■ **WHAT YOU WILL DO**
From the line that contains "Task: Show later dates with right chevron" through the line that contains "Task: Click the tallest", output every line of the listing below exactly and leave out all the rest.

╭─ RECORDS TO USE

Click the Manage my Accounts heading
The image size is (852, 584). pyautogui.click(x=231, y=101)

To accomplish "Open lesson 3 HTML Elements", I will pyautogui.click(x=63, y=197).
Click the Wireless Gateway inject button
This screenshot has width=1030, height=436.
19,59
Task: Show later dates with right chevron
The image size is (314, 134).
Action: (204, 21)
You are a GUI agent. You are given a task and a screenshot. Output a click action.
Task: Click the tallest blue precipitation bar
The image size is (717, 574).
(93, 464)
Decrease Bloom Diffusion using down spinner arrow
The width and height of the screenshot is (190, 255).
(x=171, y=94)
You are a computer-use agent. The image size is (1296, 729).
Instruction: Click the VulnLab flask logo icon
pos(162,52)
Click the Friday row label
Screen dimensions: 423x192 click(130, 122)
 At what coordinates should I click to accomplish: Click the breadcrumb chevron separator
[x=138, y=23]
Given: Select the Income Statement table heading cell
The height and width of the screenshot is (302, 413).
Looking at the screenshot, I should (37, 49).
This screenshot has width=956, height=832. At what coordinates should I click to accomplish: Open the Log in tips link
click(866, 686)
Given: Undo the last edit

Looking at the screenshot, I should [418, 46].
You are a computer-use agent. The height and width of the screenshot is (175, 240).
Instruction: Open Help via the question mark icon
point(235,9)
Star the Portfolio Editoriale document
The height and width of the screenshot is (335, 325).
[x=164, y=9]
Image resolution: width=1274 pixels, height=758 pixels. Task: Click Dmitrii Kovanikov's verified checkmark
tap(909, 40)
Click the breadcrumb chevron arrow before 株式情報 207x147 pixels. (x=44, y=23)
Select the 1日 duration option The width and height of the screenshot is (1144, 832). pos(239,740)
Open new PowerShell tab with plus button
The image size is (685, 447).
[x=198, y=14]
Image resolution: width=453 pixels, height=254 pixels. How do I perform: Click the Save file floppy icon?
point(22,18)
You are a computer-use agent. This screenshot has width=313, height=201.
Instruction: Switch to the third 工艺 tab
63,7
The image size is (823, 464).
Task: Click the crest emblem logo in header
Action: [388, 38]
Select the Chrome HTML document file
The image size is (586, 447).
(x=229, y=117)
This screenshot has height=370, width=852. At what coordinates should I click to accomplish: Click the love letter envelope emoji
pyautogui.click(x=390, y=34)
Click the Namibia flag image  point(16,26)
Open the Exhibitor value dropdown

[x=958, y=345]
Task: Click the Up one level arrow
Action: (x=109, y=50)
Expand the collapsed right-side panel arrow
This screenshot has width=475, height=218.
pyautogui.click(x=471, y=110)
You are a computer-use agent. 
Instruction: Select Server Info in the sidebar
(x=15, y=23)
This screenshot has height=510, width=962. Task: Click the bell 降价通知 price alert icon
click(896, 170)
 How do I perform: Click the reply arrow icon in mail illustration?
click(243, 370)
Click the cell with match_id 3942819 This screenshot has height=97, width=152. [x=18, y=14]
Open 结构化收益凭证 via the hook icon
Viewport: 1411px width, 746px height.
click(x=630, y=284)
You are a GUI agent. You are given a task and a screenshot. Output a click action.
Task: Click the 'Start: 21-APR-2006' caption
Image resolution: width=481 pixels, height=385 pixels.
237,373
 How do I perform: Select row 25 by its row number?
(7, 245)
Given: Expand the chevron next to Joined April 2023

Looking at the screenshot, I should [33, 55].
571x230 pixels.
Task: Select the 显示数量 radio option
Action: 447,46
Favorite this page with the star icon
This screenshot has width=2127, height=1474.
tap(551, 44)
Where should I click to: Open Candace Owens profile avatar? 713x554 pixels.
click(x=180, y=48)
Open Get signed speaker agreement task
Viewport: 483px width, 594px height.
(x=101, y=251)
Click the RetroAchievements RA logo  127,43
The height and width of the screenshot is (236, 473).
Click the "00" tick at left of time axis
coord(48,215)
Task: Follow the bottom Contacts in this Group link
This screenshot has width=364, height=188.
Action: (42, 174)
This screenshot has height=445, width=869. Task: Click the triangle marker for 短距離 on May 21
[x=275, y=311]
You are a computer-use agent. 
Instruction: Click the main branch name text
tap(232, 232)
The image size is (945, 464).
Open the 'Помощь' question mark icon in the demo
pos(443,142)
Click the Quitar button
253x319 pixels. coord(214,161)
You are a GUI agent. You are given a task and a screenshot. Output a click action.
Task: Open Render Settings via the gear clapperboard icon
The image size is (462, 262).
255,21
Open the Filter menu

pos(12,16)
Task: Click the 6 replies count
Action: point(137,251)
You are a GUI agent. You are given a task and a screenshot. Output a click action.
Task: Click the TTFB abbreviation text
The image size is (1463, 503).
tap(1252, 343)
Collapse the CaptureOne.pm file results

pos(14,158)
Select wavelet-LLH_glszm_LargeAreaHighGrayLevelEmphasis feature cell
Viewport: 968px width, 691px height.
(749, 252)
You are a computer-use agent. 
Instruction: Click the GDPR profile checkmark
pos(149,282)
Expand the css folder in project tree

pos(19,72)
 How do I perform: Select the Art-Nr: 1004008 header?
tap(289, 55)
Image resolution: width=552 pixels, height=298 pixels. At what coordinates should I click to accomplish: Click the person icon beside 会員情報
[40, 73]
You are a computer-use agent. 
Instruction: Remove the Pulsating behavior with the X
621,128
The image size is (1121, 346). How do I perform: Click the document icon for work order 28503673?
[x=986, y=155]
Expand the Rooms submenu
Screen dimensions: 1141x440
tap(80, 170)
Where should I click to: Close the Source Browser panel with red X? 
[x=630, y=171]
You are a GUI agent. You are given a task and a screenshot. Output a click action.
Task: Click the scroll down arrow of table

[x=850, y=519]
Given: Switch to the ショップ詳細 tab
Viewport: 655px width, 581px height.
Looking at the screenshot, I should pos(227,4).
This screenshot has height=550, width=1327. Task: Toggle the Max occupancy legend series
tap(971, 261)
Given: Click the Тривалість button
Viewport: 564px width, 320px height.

╰─

■ **RESULT OF THE EXERCISE**
Task: Show later dates with right chevron
The image size is (314, 134).
Action: (204, 21)
You are a GUI agent. You are given a task and a screenshot. Output a click action.
Task: Click the tallest blue precipitation bar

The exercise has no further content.